MCR also found in sample collected from that of a slaughtered pig.
By Dileep Thekkethil
For the first time ever, doctors have found antibiotic-resistant bacteria in the body of a woman in the United States, which has raised concerns about the effectiveness of the drugs of last resort, reported National Geography.
According to the Department of Defense, the antibiotic resistance factor MCR protects bacteria against the antibiotics aimed at destroying it.
The research published in Antimicrobial Agents and Chemotherapy deals with the curious case of a 49-year-old woman who was admitted to a medical care at a military associated clinic in Pennsylvania.
According to the research, other than in the women, MCR was also found in a sample collected from that of a slaughtered pig.
The woman was admitted to the hospital with a urinary tract infection and was reportedly carrying a strain of E. coli resistant gene called mcr-1 on a circular piece of DNA called a plasmid that resists a slew of drugs as it carried 15 different genes conferring antibiotic resistance, clustered on two “mobile elements” that can movie among bacteria.
Beth Bell, director of the National Center for Emerging and Zoonotic Infectious Diseases at the Centers for Disease Control and Prevention, said his department has begun working with the researchers and the Pennsylvania Department of Health to study how the woman came to be carrying the highly resistant bacterium.
“It is extremely concerning; this is potentially a sentinel event,” Bell said in a phone interview with National Geography. “There is a lot that needs to be done in terms of contact tracing and field investigation, to have a sense of who else might have been exposed or might be carrying this resistant bacterium,” he said.

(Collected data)
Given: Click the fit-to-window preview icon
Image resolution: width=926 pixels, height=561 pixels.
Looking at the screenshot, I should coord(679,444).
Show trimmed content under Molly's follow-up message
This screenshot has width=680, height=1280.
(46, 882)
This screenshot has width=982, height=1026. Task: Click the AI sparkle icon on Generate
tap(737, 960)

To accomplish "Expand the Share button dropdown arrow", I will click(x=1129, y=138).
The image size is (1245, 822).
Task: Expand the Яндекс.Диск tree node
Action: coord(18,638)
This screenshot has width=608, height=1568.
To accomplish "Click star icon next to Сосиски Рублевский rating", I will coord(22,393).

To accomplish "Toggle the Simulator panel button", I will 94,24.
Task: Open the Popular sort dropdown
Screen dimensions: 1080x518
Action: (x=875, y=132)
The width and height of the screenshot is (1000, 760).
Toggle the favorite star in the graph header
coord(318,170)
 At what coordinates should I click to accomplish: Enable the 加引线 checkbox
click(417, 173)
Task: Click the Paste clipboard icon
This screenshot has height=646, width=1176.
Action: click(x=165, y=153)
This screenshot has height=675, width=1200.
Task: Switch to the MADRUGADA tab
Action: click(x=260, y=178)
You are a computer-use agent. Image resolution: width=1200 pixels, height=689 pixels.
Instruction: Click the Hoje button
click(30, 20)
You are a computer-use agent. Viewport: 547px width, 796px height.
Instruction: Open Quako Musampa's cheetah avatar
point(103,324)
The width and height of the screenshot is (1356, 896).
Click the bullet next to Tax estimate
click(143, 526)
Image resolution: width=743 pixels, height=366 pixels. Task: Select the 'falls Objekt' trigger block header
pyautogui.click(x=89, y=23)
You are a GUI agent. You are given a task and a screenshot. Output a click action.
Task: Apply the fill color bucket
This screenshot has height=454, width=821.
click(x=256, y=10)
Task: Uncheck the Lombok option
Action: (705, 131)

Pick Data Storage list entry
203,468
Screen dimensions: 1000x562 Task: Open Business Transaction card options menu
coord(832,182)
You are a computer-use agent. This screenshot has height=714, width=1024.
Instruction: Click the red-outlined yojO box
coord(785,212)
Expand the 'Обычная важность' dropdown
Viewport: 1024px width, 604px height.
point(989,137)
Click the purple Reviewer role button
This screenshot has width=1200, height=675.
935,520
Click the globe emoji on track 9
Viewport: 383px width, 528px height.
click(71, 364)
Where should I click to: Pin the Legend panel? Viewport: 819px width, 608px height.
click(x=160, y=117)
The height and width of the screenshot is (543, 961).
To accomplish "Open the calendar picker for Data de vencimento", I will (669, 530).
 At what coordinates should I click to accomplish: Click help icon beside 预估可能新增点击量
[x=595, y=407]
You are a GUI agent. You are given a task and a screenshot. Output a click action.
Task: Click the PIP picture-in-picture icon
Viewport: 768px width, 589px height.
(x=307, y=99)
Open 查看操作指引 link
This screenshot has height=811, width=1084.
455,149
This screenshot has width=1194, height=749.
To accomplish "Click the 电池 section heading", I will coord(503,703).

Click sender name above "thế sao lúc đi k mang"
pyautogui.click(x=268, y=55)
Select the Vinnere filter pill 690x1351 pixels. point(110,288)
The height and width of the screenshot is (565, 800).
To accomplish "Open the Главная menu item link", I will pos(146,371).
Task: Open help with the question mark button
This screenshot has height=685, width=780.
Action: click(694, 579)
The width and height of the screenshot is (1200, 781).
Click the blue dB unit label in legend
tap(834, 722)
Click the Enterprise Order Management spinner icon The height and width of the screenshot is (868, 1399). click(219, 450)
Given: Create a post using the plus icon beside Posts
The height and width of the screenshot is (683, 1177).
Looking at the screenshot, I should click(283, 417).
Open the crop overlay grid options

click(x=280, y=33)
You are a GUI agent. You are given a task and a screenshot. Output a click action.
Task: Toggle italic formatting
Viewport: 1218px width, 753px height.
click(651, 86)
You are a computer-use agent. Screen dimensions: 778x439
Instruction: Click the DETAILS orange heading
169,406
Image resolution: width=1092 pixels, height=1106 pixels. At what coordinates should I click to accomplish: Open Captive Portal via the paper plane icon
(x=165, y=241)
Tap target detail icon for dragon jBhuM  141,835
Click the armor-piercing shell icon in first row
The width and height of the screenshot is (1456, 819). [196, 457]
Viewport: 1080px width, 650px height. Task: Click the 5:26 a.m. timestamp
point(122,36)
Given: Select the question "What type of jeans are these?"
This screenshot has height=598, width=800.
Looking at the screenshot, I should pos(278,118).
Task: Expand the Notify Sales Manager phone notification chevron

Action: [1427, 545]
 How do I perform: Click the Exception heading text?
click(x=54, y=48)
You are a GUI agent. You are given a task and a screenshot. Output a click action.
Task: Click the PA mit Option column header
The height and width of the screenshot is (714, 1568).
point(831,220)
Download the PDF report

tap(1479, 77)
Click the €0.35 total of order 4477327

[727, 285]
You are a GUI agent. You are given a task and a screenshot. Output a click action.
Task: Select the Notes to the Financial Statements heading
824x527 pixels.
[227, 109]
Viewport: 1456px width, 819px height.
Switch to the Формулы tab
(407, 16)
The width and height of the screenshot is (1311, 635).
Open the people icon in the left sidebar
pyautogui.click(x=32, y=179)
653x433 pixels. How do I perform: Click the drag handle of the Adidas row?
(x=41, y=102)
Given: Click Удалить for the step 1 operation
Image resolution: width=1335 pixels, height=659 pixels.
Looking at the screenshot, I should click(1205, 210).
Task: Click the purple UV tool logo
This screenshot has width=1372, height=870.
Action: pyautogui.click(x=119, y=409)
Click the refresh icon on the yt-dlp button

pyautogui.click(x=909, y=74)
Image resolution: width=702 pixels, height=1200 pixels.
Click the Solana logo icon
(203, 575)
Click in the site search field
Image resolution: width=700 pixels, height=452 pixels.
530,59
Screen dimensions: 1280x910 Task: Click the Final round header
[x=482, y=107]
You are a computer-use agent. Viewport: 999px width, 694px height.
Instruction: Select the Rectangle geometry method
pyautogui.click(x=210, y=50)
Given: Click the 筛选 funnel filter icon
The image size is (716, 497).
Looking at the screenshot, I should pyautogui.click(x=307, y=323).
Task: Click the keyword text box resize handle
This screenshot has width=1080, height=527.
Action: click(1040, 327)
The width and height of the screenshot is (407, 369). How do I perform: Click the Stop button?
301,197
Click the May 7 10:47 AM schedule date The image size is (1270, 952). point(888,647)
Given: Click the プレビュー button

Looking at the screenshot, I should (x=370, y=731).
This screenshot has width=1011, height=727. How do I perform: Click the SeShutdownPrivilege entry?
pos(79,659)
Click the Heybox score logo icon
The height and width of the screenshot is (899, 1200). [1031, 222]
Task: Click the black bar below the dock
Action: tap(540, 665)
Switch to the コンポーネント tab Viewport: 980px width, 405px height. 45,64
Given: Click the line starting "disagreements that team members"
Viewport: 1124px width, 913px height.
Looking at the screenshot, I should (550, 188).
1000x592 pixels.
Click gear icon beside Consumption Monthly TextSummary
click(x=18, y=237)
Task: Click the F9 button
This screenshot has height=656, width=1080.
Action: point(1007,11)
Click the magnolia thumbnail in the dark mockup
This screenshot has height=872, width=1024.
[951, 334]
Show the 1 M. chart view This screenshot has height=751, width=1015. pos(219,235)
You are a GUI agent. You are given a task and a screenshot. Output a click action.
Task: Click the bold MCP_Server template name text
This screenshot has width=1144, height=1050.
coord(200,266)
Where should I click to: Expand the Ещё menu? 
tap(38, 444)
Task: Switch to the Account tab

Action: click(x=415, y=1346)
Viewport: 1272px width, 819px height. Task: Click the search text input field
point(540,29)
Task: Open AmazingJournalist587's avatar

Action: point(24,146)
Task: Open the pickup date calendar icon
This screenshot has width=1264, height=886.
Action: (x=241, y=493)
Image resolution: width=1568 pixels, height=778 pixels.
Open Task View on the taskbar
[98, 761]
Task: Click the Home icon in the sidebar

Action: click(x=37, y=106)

# TASKS:
A) Answer these questions using the article on antibiotic-resistant bacteria:
(i) How old was the woman admitted to the clinic in Pennsylvania?
(ii) In which publication did the research appear?
(iii) How many genes conferring antibiotic resistance did the plasmid carry?
B) Please output the passage of the article on antibiotic-resistant bacteria from "According to the Department" to "movie among bacteria.".

# ANSWERS TO THE EXERCISE:
A)
(i) 49 years old
(ii) Antimicrobial Agents and Chemotherapy
(iii) 15

B)
According to the Department of Defense, the antibiotic resistance factor MCR protects bacteria against the antibiotics aimed at destroying it.
The research published in Antimicrobial Agents and Chemotherapy deals with the curious case of a 49-year-old woman who was admitted to a medical care at a military associated clinic in Pennsylvania.
According to the research, other than in the women, MCR was also found in a sample collected from that of a slaughtered pig.
The woman was admitted to the hospital with a urinary tract infection and was reportedly carrying a strain of E. coli resistant gene called mcr-1 on a circular piece of DNA called a plasmid that resists a slew of drugs as it carried 15 different genes conferring antibiotic resistance, clustered on two “mobile elements” that can movie among bacteria.